Les autorités ont multiplié les parcs, couloirs verts, pistes cyclables et sentiers de marche. Les transports en commun —rapides, propres, climatisés — permettent de limiter l’usage de la voiture et donc la pollution, tout en réduisant le stress des déplacements.
“La ville ne doit pas être un lieu qui épuise, mais un écosystème qui soutient la vitalité de ses habitants”, déclarait récemment un urbaniste du Land Transport Authority, l’agence publique en charge
de l’aménagement.
Vieillir sans s’isoler
Autre particularité : la place centrale accordée aux personnes âgées dans la société. À Singapour, de nombreuses familles vivent en foyers multigénérationnels. Ce modèle, loin d’être archaïque, favorise le
lien social, l’entraide, et la transmission.

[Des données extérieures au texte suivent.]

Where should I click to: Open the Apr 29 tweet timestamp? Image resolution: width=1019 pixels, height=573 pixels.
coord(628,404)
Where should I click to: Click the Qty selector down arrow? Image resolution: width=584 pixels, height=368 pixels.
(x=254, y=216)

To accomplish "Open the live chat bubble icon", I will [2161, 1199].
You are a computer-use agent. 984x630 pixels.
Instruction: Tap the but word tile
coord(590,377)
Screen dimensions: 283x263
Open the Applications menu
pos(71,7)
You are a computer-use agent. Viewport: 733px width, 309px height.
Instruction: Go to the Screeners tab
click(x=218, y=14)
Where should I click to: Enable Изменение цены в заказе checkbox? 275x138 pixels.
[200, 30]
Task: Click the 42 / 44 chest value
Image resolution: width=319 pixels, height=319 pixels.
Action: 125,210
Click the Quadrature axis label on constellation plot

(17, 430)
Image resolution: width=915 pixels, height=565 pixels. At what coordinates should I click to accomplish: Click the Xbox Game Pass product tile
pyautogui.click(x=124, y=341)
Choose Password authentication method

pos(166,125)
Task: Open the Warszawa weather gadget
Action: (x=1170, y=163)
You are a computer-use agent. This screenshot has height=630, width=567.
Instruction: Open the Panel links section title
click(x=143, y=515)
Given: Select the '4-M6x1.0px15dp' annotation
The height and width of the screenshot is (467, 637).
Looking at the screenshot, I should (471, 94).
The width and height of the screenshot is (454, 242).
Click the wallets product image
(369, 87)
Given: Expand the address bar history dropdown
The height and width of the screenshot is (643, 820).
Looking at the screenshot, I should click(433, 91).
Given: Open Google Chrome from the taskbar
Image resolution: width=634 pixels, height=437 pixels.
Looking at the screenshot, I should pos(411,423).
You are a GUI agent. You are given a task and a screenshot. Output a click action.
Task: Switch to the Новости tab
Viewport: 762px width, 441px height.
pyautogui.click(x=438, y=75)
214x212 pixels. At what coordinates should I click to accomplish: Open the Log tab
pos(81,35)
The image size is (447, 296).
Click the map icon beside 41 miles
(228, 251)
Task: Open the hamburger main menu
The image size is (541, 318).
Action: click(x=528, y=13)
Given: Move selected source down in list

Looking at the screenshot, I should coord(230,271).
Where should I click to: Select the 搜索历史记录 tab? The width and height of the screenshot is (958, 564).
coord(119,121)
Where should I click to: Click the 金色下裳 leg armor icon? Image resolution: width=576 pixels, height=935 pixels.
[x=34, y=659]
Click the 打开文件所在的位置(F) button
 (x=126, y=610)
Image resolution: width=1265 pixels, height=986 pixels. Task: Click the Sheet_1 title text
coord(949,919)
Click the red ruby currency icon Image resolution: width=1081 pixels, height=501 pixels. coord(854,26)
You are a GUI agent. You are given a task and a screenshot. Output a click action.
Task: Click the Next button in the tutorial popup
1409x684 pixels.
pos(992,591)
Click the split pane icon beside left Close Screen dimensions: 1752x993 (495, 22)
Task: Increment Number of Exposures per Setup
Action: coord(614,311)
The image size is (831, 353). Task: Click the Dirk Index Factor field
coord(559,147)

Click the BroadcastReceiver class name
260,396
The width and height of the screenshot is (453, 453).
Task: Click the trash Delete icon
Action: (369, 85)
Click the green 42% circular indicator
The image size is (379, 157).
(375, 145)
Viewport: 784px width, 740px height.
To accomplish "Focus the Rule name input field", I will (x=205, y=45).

Les aînés sont encouragés à rester actifs le plus longtemps possible. Des programmes communautaires permettent aux retraités de participer à des activités physiques, culturelles ou bénévoles. Les soins
médicaux restent accessibles et de qualité, même en fin de vie. Cette approche intégrée rompt avec l’image d’un vieillissement synonyme d’isolement ou de dépendance.
À Singapour, vieillir est considéré comme une étape à accompagner, non à redouter.
Une source d’inspiration mondiale ?
Alors que de nombreux pays industrialisés s’inquiètent du vieillissement de leur population, Singapour propose une alternative : anticiper, investir dans la prévention, et construire un environnement propice à la vitalité.
Ce modèle est-il transposable ailleurs ? “En partie, oui”, estiment les experts. Si le contexte politique et culturel diffère, les grands principes — alimentation saine, activité physique régulière, lien social fort, urbanisme durable — peuvent inspirer des réformes dans de nombreuses villes du monde.
Et après ?
Reste une question centrale : comment chacun, à son échelle, peut-il s’inspirer de cette démarche ? Les spécialistes insistent : il ne s’agit pas de copier Singapour à la lettre, mais de repenser notre rapport au quotidien.
Adopter une meilleure hygiène de vie ne commence pas par des révolutions, mais par des gestes simples : marcher 30 minutes par jour, cuisiner davantage, se reconnecter aux autres, apprendre à ralentir.
La longévité n’est peut-être plus un mystère.Elle est devenue un choix de société — et une responsabilité individuelle.